Supplied records:
■ ■ ■

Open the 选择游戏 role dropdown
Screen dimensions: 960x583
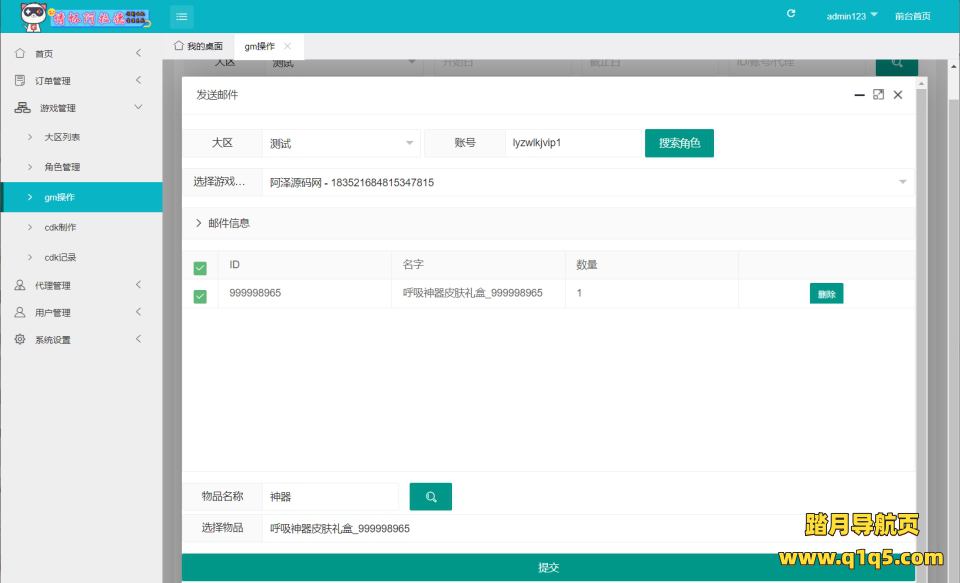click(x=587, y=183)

■ ■ ■

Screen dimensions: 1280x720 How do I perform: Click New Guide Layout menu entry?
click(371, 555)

■ ■ ■

Your instructions:
Rewrite the portion of the data above that begins with the line containing "Screen dimensions: 1280x720" and ends with the line containing "click(371, 555)". Change "menu entry" to "menu item" and leave everything else the same.

Result of this exercise:
Screen dimensions: 1280x720 How do I perform: Click New Guide Layout menu item?
click(371, 555)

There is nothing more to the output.